I'm just curious what kind of amp stand everyone would use for a Fender Champ. 

I just got one of the '57 Custom Champs - it's 13.5" wides, 7.5" deep, and 12.5" tall. 

I'd definitely like to have mine off of the floor. I'm thinking about using an end table or a nightstand.
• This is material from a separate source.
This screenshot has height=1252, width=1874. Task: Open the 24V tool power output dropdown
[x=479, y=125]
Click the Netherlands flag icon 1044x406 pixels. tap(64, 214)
Ideally, I think I'd like something made of wood that I could stain dark brown (which I think would complement the lacquered tweed of the amp). 
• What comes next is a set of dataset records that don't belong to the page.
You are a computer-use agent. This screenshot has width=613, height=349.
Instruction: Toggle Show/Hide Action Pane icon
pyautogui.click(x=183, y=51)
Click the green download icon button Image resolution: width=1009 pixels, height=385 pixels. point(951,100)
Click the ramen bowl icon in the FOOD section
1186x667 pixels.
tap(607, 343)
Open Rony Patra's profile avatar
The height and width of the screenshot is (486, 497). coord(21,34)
Anyways, I'm just curious what everyone else uses to get tiny combo amps off the ground...


----------



## JBFairthorne (Oct 11, 2014)

...a deluxe reverb?


----------



## bzrkrage (Mar 20, 2011)

Sorry upside.....











Oh,,,,, wooden,


----------



## Guncho (Jun 16, 2015)

Quik Lok BS-317BK Amp Stand https://www.amazon.ca/dp/B003R7KU4E/ref=cm_sw_r_cp_apa_i_ApfbDbASMCCA3


----------



## Wardo (Feb 5, 2010)

RYAN1987M said:


> I just got one of the '57 Custom Champs - it's 13.5" wides, 7.5" deep, and 12.5" tall.
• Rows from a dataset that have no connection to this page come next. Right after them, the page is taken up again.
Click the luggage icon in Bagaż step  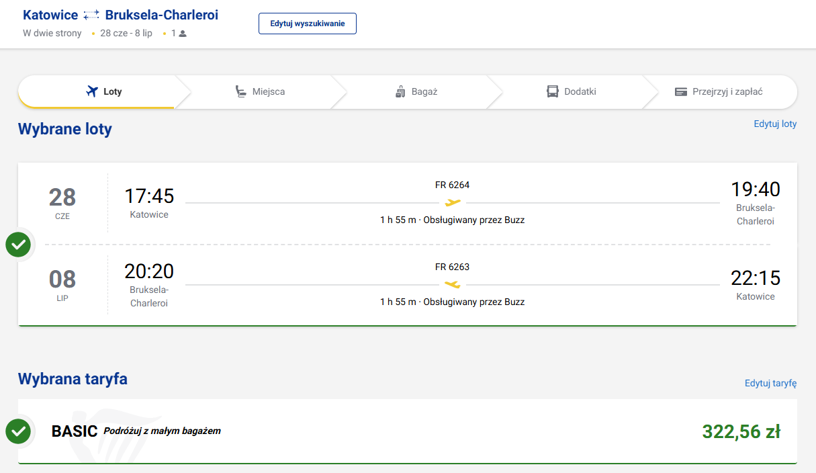400,91
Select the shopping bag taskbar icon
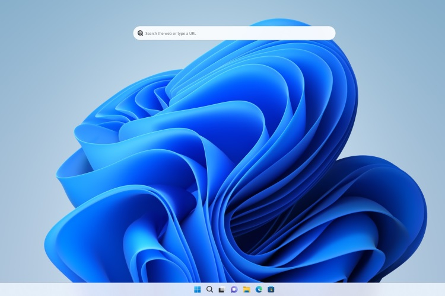This screenshot has width=445, height=296. (x=271, y=289)
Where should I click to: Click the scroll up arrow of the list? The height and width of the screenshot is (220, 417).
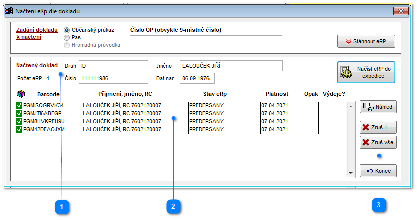351,106
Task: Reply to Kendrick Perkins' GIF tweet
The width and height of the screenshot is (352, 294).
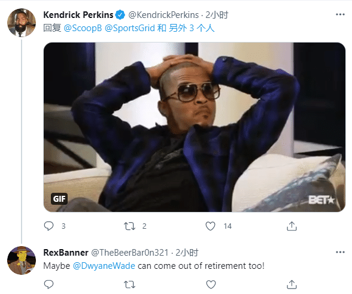Action: (x=48, y=226)
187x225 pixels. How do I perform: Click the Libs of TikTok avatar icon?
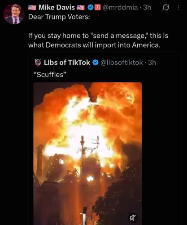tap(38, 63)
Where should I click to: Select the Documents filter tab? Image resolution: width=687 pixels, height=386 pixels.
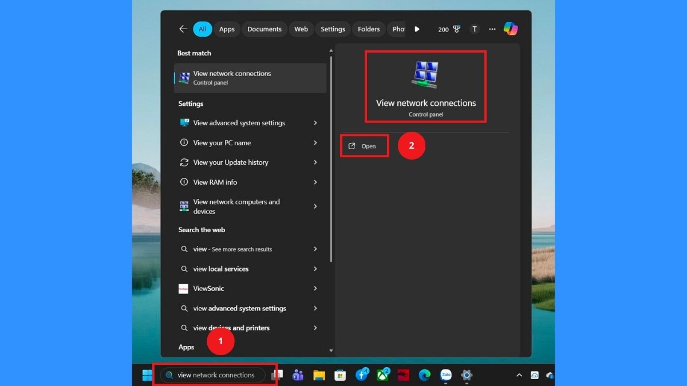[x=264, y=29]
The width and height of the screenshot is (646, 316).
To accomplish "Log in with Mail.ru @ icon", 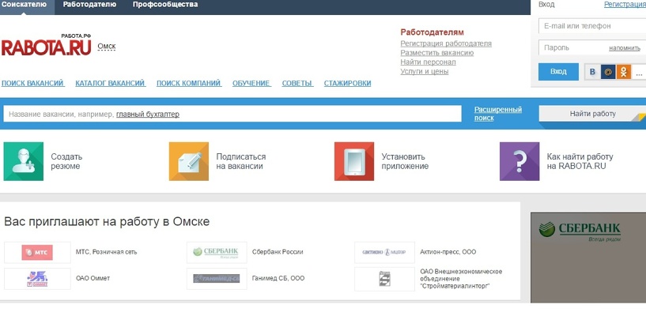I will [x=608, y=72].
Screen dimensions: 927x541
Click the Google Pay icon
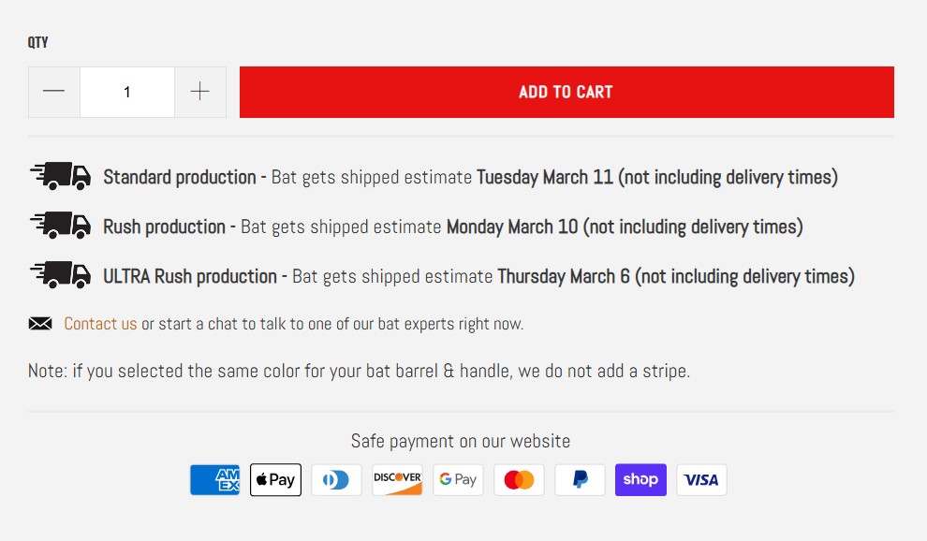pos(458,479)
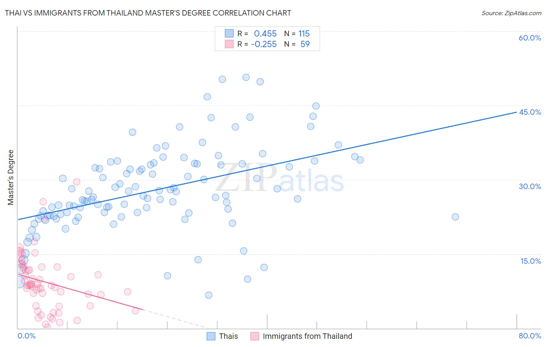The width and height of the screenshot is (546, 347).
Task: Open the Source: ZipAtlas.com link
Action: 511,13
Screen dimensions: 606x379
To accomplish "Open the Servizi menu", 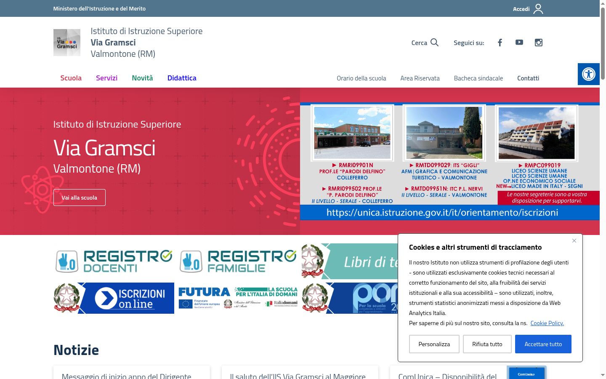I will (x=107, y=78).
I have 57 Custom Champ as well - it is the same amp that god would use if he owned a 56 Les Paul Jr. 

It's on a fold up lean back sand that I got at Cosmo for 20 or 30. I threw the box out but the stand has "ultimate" written on it if that narrows it down a bit.


----------



## Tone Chaser (Mar 2, 2014)

I have tried both my ‘68 Vibro Champ, and ‘74 Bronco, many different ways. For some reason they are stunning when they sit up on top of a couple of stacked combo amps, at about 40-42” off of the floor. I can’t explain why, but that is the sweet spot for me.

Sitting on the floor, or simply tilted back doesn’t sound as good to my ears. 

About a foot from the wall, at that height, just seems to make the little amps irresistible. I find that there are more pleasing variables to be had. The most surprising, is the volume pot on the amp dimed, guitar volumes rolled to what is required. The amps sound larger, sweeter, singly, or paired.


----------



## RYAN1987M (Feb 19, 2019)

Check this out! A 43 lbs concrete cube end table!

Concrete cube end table


----------



## RYAN1987M (Feb 19, 2019)

I found the perfect thing for me! A solid pine bench that I picked up from a Canadian Retailer. The bench itself is made by Springwater Woodcraft - they're also Canadian. 

Rustic Cubby bench

I'll eventually stuff some of my records and other guitar-related paraphernalia in the openings.


----------